From there, the game was almost surreal as Goff and the Lions were unstoppable, scoring touchdowns on the last four drives of the second half with Goff throwing for 235 yards and three TDs.
That allowed the Lions to four times cut the lead to a single possession.
But each time, Smith and the Seattle offense answered, with two touchdowns and a field goal of their own in the second half as well as a final drive to run out the clock after DeeJay Dallas recovered an onside kick following Detroit’s final touchdown. It all made the Lions defense look even worse than its numbers indicated – Detroit had allowed the most points in the NFL coming into the game and are now giving up 35 points per game.
“That’s fun, man,” Smith said of the Seahawks offense responding time and again to a Detroit touchdown. “An old-fashioned shootout. It’s good for our offense to have that happen because we can now see that we can do that. That’s our standard. We’ve got to make sure we maintain that.”
And if Seattle needed all offensive hands on deck to stave off the Lions, all answered the call.
Smith completed 23 of 30 passes for 320 yards, hitting DK Metcalf seven times for a season-high 145 yards and Tyler Lockett six times for 91 more.
Running back Rashaad Penny had a breakout game after finding not a lot of room to operate the first three weeks, with 151 yards on 17 carries including touchdowns in the second half of 41 and 36 yards – the latter on a third-and-16 late in the third quarter on a call that Smith changed at the line of scrimmage.
Carroll appeared to be referring to that play in raving later about the command Smith showed throughout.

> Extracted entries:
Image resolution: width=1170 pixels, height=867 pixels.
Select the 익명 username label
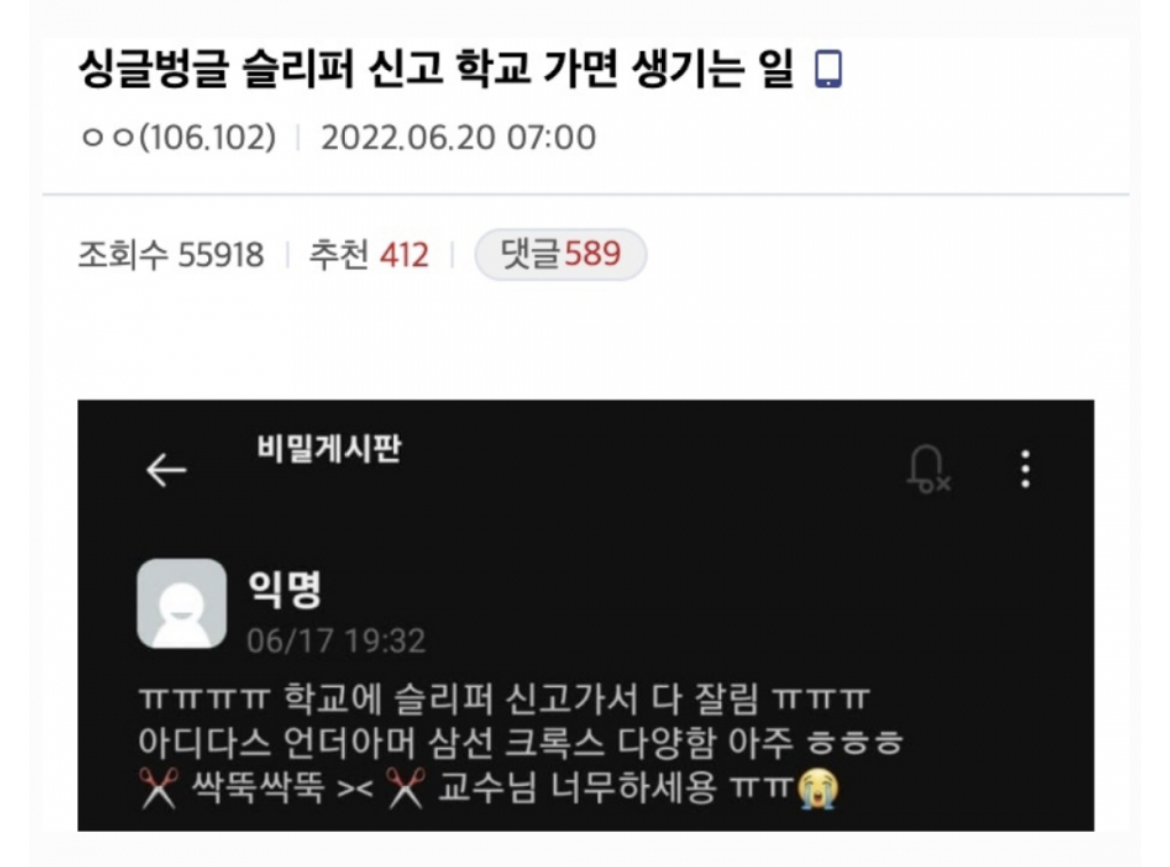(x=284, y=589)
--
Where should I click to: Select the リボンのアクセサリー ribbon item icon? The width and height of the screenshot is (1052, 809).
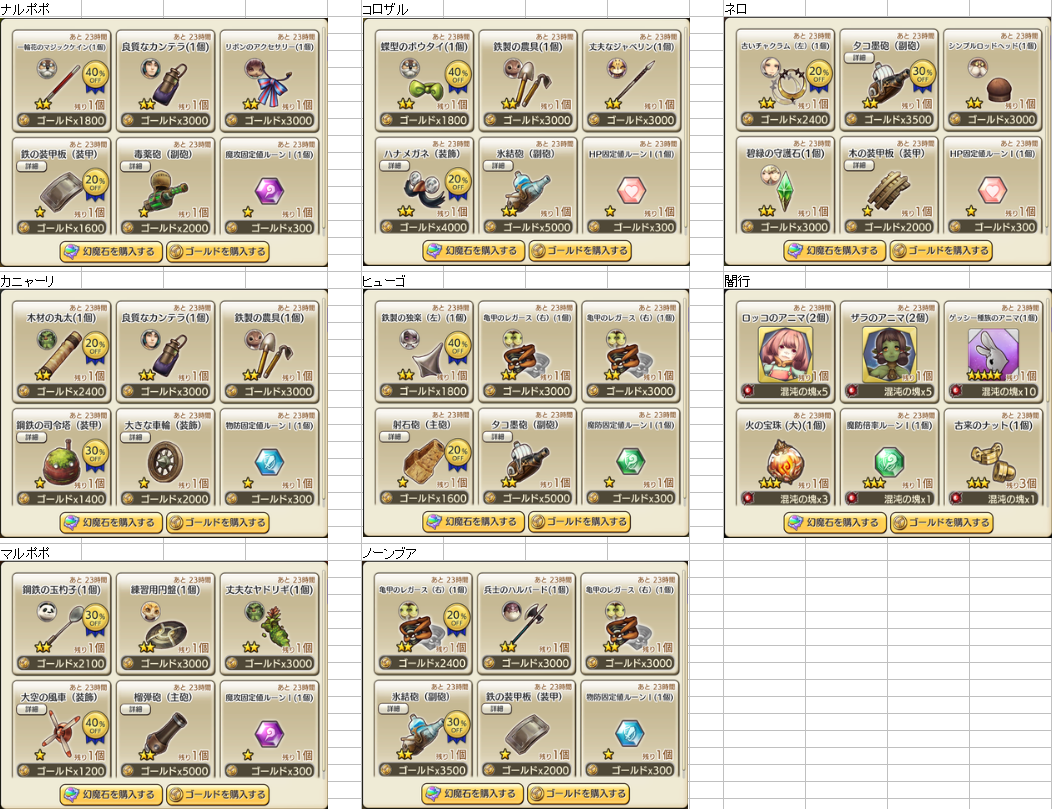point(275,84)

> Exercise description: Print the full game report word for word. None of the entries have anything to do with the game report.

> Expected answer:
From there, the game was almost surreal as Goff and the Lions were unstoppable, scoring touchdowns on the last four drives of the second half with Goff throwing for 235 yards and three TDs.
That allowed the Lions to four times cut the lead to a single possession.
But each time, Smith and the Seattle offense answered, with two touchdowns and a field goal of their own in the second half as well as a final drive to run out the clock after DeeJay Dallas recovered an onside kick following Detroit’s final touchdown. It all made the Lions defense look even worse than its numbers indicated – Detroit had allowed the most points in the NFL coming into the game and are now giving up 35 points per game.
“That’s fun, man,” Smith said of the Seahawks offense responding time and again to a Detroit touchdown. “An old-fashioned shootout. It’s good for our offense to have that happen because we can now see that we can do that. That’s our standard. We’ve got to make sure we maintain that.”
And if Seattle needed all offensive hands on deck to stave off the Lions, all answered the call.
Smith completed 23 of 30 passes for 320 yards, hitting DK Metcalf seven times for a season-high 145 yards and Tyler Lockett six times for 91 more.
Running back Rashaad Penny had a breakout game after finding not a lot of room to operate the first three weeks, with 151 yards on 17 carries including touchdowns in the second half of 41 and 36 yards – the latter on a third-and-16 late in the third quarter on a call that Smith changed at the line of scrimmage.
Carroll appeared to be referring to that play in raving later about the command Smith showed throughout.